- [Task to carry out]:
Nothing is to be altered. Print each record in full.

- [Information given]:
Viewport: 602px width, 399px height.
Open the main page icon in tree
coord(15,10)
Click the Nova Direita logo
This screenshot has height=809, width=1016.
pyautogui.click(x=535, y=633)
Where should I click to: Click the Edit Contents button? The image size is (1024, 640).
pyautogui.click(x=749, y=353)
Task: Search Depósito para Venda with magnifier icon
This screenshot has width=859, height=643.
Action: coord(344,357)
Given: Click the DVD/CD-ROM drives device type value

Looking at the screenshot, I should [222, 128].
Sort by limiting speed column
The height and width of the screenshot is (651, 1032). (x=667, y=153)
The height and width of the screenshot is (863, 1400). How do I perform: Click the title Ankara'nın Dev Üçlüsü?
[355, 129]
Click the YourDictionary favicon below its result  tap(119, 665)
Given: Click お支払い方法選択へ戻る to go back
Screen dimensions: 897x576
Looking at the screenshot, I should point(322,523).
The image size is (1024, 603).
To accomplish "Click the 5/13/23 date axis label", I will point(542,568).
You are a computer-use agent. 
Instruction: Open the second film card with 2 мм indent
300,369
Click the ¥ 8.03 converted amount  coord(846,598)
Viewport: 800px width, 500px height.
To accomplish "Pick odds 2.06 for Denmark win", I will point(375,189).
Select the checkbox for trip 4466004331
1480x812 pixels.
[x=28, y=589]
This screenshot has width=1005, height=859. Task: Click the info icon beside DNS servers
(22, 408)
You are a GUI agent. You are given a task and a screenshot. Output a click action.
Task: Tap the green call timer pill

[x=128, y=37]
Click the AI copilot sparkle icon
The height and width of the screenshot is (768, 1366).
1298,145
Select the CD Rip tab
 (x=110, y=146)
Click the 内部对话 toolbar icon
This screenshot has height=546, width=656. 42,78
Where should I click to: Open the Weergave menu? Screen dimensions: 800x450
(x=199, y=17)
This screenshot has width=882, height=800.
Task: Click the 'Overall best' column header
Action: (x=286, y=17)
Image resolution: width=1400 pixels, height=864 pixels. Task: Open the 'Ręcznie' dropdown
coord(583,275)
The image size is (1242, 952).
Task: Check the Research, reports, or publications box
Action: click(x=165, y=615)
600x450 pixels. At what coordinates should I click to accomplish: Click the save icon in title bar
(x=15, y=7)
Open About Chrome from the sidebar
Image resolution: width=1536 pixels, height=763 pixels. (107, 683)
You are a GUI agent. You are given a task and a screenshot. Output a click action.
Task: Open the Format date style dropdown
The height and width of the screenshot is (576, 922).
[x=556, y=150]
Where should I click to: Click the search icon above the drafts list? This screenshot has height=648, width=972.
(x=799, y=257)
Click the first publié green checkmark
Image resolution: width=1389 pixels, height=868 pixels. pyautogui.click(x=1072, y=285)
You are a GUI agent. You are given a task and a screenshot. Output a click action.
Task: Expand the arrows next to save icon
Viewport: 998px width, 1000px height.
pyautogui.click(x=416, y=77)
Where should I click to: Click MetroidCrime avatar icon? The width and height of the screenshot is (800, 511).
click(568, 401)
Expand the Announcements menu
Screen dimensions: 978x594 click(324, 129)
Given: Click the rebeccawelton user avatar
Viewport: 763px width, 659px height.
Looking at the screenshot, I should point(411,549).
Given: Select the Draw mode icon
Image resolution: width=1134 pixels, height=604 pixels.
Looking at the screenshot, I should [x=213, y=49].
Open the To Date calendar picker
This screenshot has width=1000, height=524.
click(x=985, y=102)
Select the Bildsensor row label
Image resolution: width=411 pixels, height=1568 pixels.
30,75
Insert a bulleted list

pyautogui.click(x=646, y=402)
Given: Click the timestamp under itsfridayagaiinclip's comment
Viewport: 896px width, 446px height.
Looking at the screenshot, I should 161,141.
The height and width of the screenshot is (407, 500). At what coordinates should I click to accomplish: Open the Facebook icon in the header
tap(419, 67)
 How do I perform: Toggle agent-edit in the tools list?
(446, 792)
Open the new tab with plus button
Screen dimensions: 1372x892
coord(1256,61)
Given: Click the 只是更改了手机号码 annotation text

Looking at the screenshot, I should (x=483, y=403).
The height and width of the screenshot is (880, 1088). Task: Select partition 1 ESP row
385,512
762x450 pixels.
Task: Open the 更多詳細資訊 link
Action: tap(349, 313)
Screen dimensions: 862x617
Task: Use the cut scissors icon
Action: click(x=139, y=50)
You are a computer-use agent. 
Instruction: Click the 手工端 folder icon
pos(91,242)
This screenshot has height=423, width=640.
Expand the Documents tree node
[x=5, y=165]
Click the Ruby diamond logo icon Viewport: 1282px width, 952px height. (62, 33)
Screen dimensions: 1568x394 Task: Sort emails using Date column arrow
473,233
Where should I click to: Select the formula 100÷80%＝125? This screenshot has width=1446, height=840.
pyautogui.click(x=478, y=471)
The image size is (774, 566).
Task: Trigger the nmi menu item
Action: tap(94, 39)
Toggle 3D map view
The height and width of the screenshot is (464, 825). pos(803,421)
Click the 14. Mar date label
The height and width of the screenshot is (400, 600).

- [Finished exercise]:
Viewport: 602px width, 399px height.
Open the main page icon in tree
coord(15,10)
Click the Nova Direita logo
This screenshot has height=809, width=1016.
pyautogui.click(x=535, y=633)
Where should I click to: Click the Edit Contents button? The image size is (1024, 640).
pyautogui.click(x=749, y=353)
Task: Search Depósito para Venda with magnifier icon
This screenshot has width=859, height=643.
Action: coord(344,357)
Given: Click the DVD/CD-ROM drives device type value

Looking at the screenshot, I should [222, 128].
Sort by limiting speed column
The height and width of the screenshot is (651, 1032). (x=667, y=153)
The height and width of the screenshot is (863, 1400). How do I perform: Click the title Ankara'nın Dev Üçlüsü?
[355, 129]
Click the YourDictionary favicon below its result  tap(119, 665)
Given: Click お支払い方法選択へ戻る to go back
Screen dimensions: 897x576
Looking at the screenshot, I should point(322,523).
The image size is (1024, 603).
To accomplish "Click the 5/13/23 date axis label", I will point(542,568).
You are a computer-use agent. 
Instruction: Open the second film card with 2 мм indent
300,369
Click the ¥ 8.03 converted amount  coord(846,598)
Viewport: 800px width, 500px height.
To accomplish "Pick odds 2.06 for Denmark win", I will point(375,189).
Select the checkbox for trip 4466004331
1480x812 pixels.
[x=28, y=589]
This screenshot has width=1005, height=859. Task: Click the info icon beside DNS servers
(22, 408)
You are a GUI agent. You are given a task and a screenshot. Output a click action.
Task: Tap the green call timer pill

[x=128, y=37]
Click the AI copilot sparkle icon
The height and width of the screenshot is (768, 1366).
1298,145
Select the CD Rip tab
 (x=110, y=146)
Click the 内部对话 toolbar icon
This screenshot has height=546, width=656. 42,78
Where should I click to: Open the Weergave menu? Screen dimensions: 800x450
(x=199, y=17)
This screenshot has width=882, height=800.
Task: Click the 'Overall best' column header
Action: (x=286, y=17)
Image resolution: width=1400 pixels, height=864 pixels. Task: Open the 'Ręcznie' dropdown
coord(583,275)
The image size is (1242, 952).
Task: Check the Research, reports, or publications box
Action: click(x=165, y=615)
600x450 pixels. At what coordinates should I click to accomplish: Click the save icon in title bar
(x=15, y=7)
Open About Chrome from the sidebar
Image resolution: width=1536 pixels, height=763 pixels. (107, 683)
You are a GUI agent. You are given a task and a screenshot. Output a click action.
Task: Open the Format date style dropdown
The height and width of the screenshot is (576, 922).
[x=556, y=150]
Where should I click to: Click the search icon above the drafts list? This screenshot has height=648, width=972.
(x=799, y=257)
Click the first publié green checkmark
Image resolution: width=1389 pixels, height=868 pixels. pyautogui.click(x=1072, y=285)
You are a GUI agent. You are given a task and a screenshot. Output a click action.
Task: Expand the arrows next to save icon
Viewport: 998px width, 1000px height.
pyautogui.click(x=416, y=77)
Where should I click to: Click MetroidCrime avatar icon? The width and height of the screenshot is (800, 511).
click(568, 401)
Expand the Announcements menu
Screen dimensions: 978x594 click(324, 129)
Given: Click the rebeccawelton user avatar
Viewport: 763px width, 659px height.
Looking at the screenshot, I should point(411,549).
Given: Select the Draw mode icon
Image resolution: width=1134 pixels, height=604 pixels.
Looking at the screenshot, I should [x=213, y=49].
Open the To Date calendar picker
This screenshot has width=1000, height=524.
click(x=985, y=102)
Select the Bildsensor row label
Image resolution: width=411 pixels, height=1568 pixels.
30,75
Insert a bulleted list

pyautogui.click(x=646, y=402)
Given: Click the timestamp under itsfridayagaiinclip's comment
Viewport: 896px width, 446px height.
Looking at the screenshot, I should 161,141.
The height and width of the screenshot is (407, 500). At what coordinates should I click to accomplish: Open the Facebook icon in the header
tap(419, 67)
 How do I perform: Toggle agent-edit in the tools list?
(446, 792)
Open the new tab with plus button
Screen dimensions: 1372x892
coord(1256,61)
Given: Click the 只是更改了手机号码 annotation text

Looking at the screenshot, I should (x=483, y=403).
The height and width of the screenshot is (880, 1088). Task: Select partition 1 ESP row
385,512
762x450 pixels.
Task: Open the 更多詳細資訊 link
Action: tap(349, 313)
Screen dimensions: 862x617
Task: Use the cut scissors icon
Action: click(x=139, y=50)
You are a computer-use agent. 
Instruction: Click the 手工端 folder icon
pos(91,242)
This screenshot has height=423, width=640.
Expand the Documents tree node
[x=5, y=165]
Click the Ruby diamond logo icon Viewport: 1282px width, 952px height. (62, 33)
Screen dimensions: 1568x394 Task: Sort emails using Date column arrow
473,233
Where should I click to: Select the formula 100÷80%＝125? This screenshot has width=1446, height=840.
pyautogui.click(x=478, y=471)
The image size is (774, 566).
Task: Trigger the nmi menu item
Action: tap(94, 39)
Toggle 3D map view
The height and width of the screenshot is (464, 825). pos(803,421)
Click the 14. Mar date label
The height and width of the screenshot is (400, 600).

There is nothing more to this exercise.